## Prompt
Repeat the part of the entries that opens with the line containing "is (2184, 616)." and closes with the line containing "underscore with a".

Records from a dataset:
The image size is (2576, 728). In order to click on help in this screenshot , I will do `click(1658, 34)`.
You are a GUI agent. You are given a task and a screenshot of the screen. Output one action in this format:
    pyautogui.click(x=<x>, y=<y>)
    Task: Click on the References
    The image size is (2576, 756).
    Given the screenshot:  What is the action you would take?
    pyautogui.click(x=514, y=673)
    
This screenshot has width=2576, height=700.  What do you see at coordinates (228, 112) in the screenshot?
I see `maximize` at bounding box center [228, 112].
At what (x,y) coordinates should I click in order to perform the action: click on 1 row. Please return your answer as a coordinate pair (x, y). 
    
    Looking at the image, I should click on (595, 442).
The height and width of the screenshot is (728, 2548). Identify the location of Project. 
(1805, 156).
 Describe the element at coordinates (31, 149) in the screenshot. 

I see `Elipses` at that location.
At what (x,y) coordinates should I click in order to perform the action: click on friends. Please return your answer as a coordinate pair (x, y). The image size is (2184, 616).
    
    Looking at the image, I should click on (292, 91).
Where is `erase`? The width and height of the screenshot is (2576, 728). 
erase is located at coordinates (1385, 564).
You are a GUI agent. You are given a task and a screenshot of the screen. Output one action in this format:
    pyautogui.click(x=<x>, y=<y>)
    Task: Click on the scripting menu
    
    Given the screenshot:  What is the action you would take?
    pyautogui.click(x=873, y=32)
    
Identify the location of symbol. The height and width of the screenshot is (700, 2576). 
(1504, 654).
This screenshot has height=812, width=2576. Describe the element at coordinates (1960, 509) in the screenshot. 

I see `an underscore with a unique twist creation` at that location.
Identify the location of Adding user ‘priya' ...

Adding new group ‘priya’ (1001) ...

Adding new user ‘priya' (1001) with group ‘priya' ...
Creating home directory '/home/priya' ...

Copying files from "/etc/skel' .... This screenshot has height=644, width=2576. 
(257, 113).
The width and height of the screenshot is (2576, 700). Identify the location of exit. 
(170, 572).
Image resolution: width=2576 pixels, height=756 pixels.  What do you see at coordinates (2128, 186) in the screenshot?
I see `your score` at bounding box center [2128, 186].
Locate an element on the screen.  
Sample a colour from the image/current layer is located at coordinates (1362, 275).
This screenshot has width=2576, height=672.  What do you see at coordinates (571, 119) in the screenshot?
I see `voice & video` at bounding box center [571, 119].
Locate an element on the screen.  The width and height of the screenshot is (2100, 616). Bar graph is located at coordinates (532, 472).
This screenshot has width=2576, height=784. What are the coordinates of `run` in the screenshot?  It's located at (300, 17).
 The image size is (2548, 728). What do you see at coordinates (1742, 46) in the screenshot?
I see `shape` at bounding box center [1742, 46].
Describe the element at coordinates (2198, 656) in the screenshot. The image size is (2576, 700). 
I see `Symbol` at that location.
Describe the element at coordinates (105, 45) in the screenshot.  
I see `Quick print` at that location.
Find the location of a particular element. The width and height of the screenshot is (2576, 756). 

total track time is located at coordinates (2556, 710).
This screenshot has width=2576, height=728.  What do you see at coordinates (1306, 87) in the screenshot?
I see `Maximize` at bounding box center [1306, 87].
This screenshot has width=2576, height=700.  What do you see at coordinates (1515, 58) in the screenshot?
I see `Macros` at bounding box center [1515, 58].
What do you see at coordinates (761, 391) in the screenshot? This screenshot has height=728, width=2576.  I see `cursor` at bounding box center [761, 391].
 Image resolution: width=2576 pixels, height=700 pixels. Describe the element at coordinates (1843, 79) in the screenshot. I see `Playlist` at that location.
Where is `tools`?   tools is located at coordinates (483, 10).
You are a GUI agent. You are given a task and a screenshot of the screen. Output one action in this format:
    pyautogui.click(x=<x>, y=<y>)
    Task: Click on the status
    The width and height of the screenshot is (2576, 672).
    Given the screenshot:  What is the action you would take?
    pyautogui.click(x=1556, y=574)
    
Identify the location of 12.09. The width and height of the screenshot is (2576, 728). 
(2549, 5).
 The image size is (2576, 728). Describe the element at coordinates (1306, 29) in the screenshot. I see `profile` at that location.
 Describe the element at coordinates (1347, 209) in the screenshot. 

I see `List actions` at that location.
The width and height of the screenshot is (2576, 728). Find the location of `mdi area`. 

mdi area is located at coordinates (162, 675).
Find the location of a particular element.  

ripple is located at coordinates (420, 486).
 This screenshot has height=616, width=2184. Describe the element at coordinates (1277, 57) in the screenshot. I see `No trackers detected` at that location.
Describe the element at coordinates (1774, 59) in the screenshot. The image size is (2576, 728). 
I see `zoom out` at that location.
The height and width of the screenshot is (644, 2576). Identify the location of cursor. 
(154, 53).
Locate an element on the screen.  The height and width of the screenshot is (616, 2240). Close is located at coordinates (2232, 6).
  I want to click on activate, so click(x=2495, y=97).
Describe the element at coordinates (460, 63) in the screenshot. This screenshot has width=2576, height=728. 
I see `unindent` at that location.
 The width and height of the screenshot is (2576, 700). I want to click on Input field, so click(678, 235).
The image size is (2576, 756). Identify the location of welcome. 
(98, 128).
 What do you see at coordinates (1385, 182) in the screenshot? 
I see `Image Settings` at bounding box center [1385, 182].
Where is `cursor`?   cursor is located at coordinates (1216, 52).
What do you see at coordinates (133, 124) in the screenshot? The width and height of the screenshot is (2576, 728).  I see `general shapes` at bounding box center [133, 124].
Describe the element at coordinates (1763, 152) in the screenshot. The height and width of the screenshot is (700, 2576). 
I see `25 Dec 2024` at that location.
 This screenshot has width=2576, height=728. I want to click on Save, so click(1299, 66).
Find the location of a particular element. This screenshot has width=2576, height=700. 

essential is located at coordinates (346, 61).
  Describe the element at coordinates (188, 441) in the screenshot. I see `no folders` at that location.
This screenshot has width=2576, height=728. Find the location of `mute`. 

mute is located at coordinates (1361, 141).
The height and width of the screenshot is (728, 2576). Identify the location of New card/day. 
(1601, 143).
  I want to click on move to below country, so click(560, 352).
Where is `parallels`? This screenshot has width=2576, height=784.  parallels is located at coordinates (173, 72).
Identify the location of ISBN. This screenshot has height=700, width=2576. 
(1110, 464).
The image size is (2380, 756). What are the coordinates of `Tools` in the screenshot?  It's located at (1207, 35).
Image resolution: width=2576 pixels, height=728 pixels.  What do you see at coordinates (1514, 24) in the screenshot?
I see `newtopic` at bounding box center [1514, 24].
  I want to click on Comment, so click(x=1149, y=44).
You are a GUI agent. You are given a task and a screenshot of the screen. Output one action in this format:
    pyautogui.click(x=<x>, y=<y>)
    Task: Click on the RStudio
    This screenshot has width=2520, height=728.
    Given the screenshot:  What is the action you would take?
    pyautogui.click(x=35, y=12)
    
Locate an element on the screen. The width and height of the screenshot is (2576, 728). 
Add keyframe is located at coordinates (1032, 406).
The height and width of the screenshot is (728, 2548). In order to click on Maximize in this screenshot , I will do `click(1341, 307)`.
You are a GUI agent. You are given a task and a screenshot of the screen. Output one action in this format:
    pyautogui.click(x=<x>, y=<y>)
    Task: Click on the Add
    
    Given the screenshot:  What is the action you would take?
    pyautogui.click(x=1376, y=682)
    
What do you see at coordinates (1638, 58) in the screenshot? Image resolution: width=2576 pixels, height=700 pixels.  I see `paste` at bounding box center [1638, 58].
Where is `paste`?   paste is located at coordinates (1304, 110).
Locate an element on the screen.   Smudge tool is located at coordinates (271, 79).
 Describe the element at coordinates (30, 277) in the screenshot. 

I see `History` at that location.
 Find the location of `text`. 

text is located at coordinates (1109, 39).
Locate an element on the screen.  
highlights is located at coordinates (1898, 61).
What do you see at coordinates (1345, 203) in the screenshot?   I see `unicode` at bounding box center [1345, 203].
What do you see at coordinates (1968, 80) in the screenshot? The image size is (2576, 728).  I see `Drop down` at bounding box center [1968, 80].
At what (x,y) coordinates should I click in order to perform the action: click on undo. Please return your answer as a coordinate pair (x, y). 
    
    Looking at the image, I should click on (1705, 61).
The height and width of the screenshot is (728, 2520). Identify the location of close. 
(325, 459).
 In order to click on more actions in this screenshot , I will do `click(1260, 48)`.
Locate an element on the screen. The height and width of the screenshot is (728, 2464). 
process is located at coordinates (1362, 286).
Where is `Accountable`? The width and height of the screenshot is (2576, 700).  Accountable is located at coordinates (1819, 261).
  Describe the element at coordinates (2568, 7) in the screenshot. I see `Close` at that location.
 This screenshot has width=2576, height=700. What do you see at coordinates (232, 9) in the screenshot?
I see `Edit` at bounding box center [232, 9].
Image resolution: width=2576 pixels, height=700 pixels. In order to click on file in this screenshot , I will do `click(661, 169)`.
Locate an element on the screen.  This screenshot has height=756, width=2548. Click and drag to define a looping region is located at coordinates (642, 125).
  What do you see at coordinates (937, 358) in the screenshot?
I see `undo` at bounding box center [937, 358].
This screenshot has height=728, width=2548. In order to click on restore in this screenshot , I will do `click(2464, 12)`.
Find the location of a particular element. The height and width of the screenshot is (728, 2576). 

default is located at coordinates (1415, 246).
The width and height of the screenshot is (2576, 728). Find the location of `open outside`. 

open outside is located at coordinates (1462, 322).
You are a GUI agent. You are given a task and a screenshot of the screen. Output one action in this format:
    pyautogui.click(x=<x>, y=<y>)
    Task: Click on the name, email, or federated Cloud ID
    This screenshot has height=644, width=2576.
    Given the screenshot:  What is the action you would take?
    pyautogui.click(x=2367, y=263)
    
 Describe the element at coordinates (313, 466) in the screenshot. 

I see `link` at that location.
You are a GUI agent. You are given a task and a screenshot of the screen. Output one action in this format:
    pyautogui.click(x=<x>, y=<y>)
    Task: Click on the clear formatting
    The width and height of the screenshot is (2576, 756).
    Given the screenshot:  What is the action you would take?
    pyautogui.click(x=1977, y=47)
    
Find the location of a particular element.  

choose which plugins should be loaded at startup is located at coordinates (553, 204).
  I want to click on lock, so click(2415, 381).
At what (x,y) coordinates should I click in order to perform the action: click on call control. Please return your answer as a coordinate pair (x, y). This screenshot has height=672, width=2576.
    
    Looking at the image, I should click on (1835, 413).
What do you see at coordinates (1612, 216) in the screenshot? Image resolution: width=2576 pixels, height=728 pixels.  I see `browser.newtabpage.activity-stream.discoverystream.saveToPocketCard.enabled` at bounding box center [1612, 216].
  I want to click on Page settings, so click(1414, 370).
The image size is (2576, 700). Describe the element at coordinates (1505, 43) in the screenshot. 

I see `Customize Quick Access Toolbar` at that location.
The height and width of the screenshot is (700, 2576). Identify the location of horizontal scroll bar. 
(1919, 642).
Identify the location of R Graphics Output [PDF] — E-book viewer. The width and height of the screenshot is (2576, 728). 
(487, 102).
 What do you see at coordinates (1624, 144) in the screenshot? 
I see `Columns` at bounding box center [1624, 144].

## Finished task
At what (x,y) coordinates should I click in order to perform the action: click on friends. Please return your answer as a coordinate pair (x, y). The image size is (2184, 616).
    
    Looking at the image, I should click on (292, 91).
Where is `erase`? The width and height of the screenshot is (2576, 728). 
erase is located at coordinates (1385, 564).
You are a GUI agent. You are given a task and a screenshot of the screen. Output one action in this format:
    pyautogui.click(x=<x>, y=<y>)
    Task: Click on the scripting menu
    
    Given the screenshot:  What is the action you would take?
    pyautogui.click(x=873, y=32)
    
Identify the location of symbol. The height and width of the screenshot is (700, 2576). 
(1504, 654).
This screenshot has height=812, width=2576. Describe the element at coordinates (1960, 509) in the screenshot. 

I see `an underscore with a unique twist creation` at that location.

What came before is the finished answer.